De acuerdo con el Banco Mundial, la expectativa de vida aumentó a 74,4 años en 2014, en contraste con los 63,9 de 1986 (en el mismo periodo, la expectativa de vida de los estadounidenses se incrementó solo en cuatro años). El analfabetismo es todavía muy alto pero se ha reducido drásticamente.
Hoy en día Brasil es menos Belindia que Franconesia (una buena parte de Francia sobrepuesta a una Indonesia): sus problemas persisten, pero solo un tonto podría negar que Brasil tendrá un papel protagónico en el siglo XXI. Como puede sentir cualquier asistente a los juegos olímpicos, Brasil tiene una cultura nacional alegre y poderosa.

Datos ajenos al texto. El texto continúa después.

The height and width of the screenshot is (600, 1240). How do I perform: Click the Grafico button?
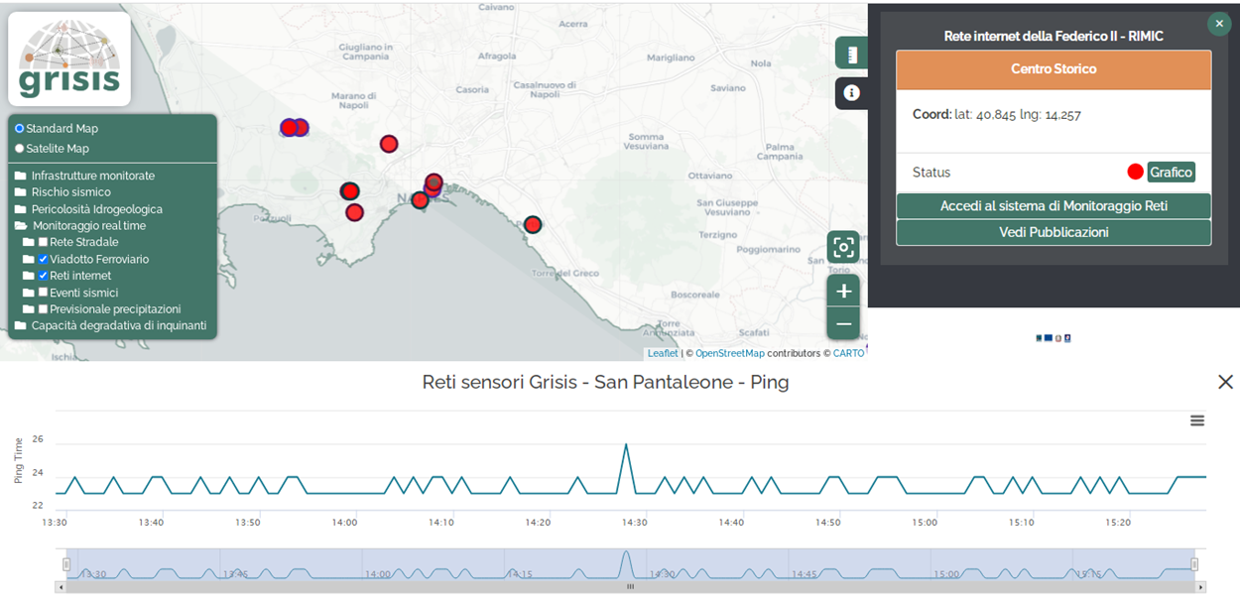(1171, 173)
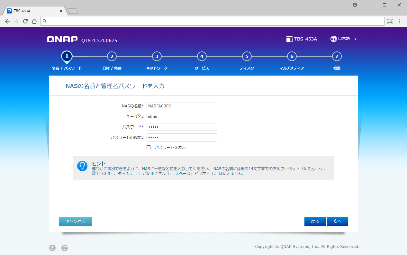Click the hint lightbulb icon
Image resolution: width=407 pixels, height=255 pixels.
(82, 166)
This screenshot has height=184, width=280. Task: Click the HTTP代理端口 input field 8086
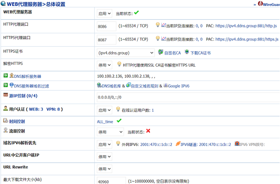click(x=107, y=27)
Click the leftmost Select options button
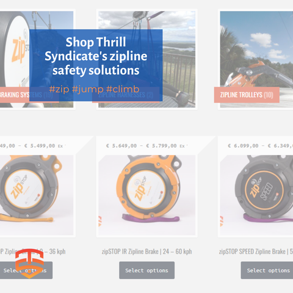This screenshot has width=293, height=293. 26,270
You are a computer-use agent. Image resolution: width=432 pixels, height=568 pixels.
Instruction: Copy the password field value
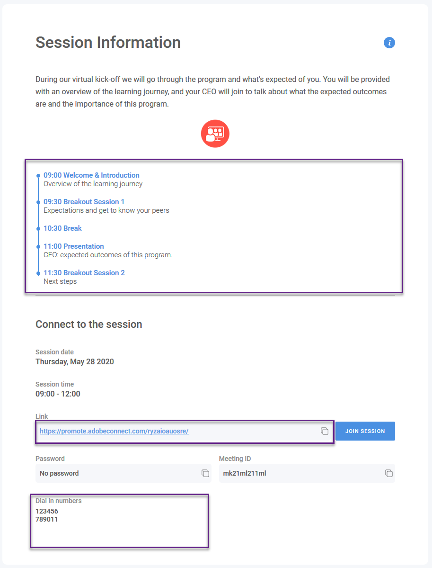tap(205, 473)
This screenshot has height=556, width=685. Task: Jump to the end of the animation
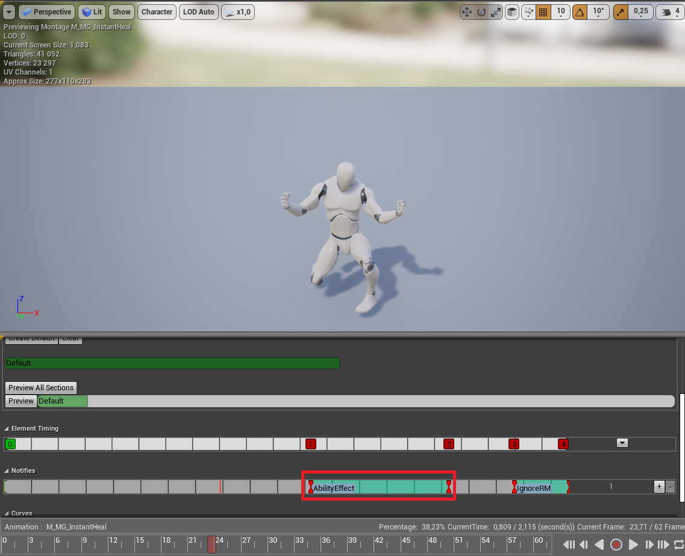(664, 545)
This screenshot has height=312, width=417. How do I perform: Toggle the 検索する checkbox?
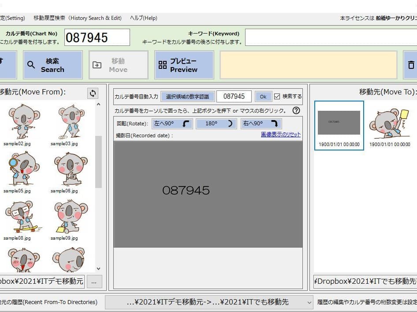tap(277, 96)
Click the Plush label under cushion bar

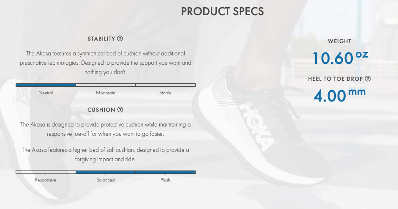click(x=165, y=180)
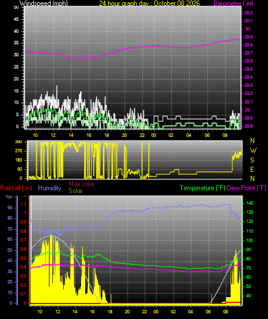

Es la tierra delTudo bem.
Todo esto para expresar que estoy cansando —muy cansado— de leer historias negativas sobre estos juegos olímpicos en Brasil: el enojo en las favelas, la violencia que continúa, el persistente abismo entre ricos y pobres, los ocasionales problemas de organización, el dopaje ruso y el mosquito brasileño, el dinero al que supuestamente se habría dado un mejor uso si no se hubiera extendido el metro que ahora va del centro a la próspera Barra da Tijuca (y así, entre otras cosas, permitir que los pobres consigan trabajo allí).
Primero decían que Brasil nunca iba a tener todo listo a tiempo para los juegos olímpicos; ahora que ha mostrado tanto éxito y ofreció una ceremonia de inauguración magnífica, se le acusa de no haber resuelto todos sus problemas sociales antes de que comenzaran los juegos.
Hay algo en los países desarrollados que no les gusta que un país en vías de desarrollo organice un evento deportivo de gran alcance. Escuché las mismas quejas en Sudáfrica cuando fue anfitriona de la Copa del Mundo en 2010: el crimen que arruinaría las cosas, la vergonzante pobreza y la ineficiencia que pesaría sobre los visitantes. El torneo fue un éxito. No recuerdo a ningún reportero que peinara las partes más pobres y regidas por el crimen del Reino Unido en 2012 con el fin de dar argumentos a las personas para refunfuñar sobre los Juegos Olímpicos de Londres.
Estos juegos son buenos para Brasil y para la humanidad: una medicina necesaria. Observen a Usain Bolt o a Simone Biles y siéntanse animados.
Mi imagen preferida es la de Rafaela Silva, la joven brasileña de la peligrosa favela Cidade de Deus en Río, quien ganó una medalla de oro en judo y declaró: “Esta medalla demuestra que una niña que ha soñado debe creer, incluso si toma tiempo, porque el sueño puede cumplirse”.
Ahora en las favelas algunos niños pueden soñar como Rafaela. Eso también es una historia.